Task item:
Only the lines with the string "store" are needed; return each of them from the entries below.
(Dataset records)
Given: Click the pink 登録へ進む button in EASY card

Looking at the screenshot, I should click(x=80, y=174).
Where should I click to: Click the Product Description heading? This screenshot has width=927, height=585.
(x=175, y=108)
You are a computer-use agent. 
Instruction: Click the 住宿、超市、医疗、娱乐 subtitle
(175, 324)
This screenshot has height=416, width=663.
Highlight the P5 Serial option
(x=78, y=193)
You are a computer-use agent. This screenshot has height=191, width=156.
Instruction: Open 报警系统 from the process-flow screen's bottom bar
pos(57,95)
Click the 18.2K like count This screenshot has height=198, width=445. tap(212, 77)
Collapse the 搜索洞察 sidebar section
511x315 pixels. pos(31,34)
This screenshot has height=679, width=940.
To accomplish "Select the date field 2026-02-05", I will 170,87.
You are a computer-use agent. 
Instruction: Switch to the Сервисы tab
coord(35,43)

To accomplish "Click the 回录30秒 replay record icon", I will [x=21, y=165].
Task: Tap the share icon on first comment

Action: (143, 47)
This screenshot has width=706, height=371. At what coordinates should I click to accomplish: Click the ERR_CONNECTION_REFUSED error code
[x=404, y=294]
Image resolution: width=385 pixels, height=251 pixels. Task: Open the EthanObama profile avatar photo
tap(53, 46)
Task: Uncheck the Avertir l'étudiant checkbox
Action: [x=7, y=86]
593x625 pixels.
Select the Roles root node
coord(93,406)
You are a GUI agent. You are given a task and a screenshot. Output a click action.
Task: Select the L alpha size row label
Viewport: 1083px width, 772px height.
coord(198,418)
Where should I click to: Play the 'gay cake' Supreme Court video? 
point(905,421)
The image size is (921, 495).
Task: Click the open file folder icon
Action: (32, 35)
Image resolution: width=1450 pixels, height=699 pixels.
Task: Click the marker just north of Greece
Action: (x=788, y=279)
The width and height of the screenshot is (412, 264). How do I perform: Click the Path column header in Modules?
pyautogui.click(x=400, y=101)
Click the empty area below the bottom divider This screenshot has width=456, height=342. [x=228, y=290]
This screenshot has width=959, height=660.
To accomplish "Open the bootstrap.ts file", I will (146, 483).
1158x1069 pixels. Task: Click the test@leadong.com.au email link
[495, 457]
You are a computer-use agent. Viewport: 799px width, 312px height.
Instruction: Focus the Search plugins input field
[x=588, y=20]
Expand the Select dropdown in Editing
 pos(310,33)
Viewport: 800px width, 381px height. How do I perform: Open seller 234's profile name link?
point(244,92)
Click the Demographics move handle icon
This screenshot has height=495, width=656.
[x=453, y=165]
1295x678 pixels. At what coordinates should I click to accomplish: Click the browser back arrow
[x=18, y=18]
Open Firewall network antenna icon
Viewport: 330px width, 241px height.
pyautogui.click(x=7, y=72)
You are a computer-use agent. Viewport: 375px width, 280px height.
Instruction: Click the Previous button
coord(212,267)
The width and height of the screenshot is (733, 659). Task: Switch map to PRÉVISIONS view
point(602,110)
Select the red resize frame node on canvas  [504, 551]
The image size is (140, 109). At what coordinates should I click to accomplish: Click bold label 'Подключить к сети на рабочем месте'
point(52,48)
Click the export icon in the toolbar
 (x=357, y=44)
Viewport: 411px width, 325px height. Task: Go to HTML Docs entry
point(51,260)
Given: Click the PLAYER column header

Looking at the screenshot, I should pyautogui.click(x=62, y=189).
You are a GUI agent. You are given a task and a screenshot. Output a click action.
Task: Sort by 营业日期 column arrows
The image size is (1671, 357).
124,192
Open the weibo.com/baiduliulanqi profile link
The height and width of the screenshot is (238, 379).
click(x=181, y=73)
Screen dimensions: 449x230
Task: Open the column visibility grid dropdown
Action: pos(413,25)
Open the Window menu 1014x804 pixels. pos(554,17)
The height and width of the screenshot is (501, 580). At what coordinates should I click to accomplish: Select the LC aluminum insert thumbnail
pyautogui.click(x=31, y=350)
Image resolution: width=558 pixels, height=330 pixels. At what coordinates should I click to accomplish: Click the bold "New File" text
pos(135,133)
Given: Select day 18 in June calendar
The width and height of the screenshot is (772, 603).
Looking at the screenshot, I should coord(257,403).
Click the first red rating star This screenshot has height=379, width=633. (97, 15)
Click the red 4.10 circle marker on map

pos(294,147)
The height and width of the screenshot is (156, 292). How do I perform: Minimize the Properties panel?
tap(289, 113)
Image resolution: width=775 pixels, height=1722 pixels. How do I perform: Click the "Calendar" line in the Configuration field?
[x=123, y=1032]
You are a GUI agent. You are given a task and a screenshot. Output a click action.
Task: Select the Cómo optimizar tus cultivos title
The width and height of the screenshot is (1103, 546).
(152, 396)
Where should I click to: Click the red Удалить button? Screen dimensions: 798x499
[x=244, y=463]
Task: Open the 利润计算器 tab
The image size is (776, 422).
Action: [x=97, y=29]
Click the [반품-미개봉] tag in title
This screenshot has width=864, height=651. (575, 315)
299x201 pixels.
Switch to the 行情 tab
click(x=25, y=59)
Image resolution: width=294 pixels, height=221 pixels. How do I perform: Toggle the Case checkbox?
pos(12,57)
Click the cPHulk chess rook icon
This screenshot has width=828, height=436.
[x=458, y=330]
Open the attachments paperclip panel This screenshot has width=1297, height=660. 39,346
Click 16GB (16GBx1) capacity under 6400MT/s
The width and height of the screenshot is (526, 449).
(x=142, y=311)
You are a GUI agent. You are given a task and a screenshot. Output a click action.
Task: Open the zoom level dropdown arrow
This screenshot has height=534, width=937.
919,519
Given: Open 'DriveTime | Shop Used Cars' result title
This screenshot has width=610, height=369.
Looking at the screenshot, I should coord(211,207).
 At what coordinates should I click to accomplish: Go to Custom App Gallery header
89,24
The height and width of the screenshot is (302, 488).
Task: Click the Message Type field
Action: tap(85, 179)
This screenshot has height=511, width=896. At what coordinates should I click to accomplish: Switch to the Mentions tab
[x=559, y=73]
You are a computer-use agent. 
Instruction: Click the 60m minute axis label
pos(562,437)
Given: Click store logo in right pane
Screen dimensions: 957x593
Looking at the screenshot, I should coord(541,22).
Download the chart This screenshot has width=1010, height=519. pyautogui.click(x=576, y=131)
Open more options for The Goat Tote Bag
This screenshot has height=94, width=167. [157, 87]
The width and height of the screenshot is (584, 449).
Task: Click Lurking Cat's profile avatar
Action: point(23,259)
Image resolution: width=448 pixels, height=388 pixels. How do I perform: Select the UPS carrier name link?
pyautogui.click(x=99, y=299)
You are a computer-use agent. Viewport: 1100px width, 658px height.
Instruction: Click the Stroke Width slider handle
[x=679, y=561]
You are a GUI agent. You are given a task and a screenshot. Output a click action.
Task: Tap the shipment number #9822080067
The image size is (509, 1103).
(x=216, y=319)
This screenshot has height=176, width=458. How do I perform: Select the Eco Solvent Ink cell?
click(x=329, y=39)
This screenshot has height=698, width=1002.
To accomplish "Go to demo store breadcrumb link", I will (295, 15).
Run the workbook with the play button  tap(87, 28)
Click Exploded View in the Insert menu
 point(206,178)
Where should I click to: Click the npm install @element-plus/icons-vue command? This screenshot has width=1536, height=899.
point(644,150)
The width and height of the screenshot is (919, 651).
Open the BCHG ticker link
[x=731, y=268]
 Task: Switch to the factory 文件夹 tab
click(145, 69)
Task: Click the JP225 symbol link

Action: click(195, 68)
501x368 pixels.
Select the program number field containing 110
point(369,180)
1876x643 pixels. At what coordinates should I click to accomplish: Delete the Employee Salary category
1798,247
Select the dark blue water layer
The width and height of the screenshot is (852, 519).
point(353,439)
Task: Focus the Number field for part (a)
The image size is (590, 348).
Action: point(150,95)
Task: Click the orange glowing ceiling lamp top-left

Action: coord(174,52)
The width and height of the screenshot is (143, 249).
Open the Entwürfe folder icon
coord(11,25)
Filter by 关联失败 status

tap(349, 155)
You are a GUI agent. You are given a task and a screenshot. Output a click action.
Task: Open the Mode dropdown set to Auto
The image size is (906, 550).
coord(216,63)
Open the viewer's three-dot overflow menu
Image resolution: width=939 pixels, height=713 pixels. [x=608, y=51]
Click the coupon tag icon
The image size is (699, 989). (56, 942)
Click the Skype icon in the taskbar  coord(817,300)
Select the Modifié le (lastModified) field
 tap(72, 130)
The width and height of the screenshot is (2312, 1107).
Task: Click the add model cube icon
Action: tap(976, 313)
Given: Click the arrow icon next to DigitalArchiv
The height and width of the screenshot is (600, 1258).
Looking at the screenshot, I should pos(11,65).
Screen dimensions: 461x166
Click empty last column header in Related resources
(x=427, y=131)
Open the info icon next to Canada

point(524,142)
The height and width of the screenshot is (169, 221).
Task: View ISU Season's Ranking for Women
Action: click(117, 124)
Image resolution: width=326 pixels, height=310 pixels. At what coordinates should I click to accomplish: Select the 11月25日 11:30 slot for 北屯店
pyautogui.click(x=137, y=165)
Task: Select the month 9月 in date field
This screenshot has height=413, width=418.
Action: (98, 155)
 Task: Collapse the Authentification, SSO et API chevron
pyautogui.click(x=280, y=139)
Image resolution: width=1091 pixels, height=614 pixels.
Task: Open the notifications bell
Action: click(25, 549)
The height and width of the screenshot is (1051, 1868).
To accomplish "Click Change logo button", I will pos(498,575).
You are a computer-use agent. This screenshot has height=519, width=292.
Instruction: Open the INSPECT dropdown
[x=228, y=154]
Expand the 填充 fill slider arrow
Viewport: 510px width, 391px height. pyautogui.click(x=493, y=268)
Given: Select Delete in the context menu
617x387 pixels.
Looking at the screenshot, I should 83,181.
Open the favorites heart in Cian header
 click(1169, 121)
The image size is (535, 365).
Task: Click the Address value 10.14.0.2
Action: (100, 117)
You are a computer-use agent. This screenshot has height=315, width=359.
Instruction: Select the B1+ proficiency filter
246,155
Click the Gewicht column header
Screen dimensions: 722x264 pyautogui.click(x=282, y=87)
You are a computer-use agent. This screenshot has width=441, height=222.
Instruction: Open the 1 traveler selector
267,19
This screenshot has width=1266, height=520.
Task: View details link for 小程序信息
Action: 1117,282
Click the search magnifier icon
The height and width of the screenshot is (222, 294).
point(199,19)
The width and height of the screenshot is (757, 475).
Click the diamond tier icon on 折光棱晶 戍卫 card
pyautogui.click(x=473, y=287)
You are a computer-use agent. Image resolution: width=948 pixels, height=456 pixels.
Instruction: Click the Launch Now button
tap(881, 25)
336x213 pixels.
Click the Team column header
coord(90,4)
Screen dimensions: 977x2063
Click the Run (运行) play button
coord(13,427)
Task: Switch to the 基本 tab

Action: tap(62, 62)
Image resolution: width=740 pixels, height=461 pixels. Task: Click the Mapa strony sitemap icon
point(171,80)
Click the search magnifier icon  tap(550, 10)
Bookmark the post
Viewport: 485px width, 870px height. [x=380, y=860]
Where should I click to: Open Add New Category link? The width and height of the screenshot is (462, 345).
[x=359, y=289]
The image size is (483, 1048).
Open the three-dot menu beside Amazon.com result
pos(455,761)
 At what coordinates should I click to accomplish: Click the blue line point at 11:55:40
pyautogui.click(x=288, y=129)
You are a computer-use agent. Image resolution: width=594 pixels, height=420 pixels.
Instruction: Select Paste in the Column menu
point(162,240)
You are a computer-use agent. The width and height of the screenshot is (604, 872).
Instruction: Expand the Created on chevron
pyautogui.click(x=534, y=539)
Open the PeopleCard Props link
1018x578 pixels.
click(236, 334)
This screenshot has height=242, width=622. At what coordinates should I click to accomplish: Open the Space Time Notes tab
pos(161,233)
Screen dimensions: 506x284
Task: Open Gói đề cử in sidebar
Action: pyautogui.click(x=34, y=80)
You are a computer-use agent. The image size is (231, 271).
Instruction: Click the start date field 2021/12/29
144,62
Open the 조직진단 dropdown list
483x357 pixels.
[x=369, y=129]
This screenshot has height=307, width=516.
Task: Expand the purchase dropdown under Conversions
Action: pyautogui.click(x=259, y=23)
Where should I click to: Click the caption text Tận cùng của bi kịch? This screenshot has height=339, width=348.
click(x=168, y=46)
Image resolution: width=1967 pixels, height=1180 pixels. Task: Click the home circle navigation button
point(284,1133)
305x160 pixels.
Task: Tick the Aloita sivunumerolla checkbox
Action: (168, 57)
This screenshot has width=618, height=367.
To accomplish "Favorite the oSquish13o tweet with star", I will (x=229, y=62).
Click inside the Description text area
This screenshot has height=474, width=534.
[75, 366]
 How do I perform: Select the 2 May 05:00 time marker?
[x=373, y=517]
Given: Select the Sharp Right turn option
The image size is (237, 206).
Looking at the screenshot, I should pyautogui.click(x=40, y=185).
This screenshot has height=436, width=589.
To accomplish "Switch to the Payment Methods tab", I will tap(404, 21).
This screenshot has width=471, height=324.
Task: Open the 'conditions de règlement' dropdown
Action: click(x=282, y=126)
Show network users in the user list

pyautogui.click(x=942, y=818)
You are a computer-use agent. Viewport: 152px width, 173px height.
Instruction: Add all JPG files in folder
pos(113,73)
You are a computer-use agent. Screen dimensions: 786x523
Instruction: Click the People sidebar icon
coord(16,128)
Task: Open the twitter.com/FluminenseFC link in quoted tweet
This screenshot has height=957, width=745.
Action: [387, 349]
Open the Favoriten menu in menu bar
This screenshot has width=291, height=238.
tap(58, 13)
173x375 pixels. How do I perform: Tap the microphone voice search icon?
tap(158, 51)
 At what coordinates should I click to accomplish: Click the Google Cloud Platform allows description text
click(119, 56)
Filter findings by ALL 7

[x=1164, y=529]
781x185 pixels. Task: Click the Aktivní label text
(End Dataset records)
Reply:
Given: Click store logo in right pane
To accomplish "Go to demo store breadcrumb link", I will (295, 15).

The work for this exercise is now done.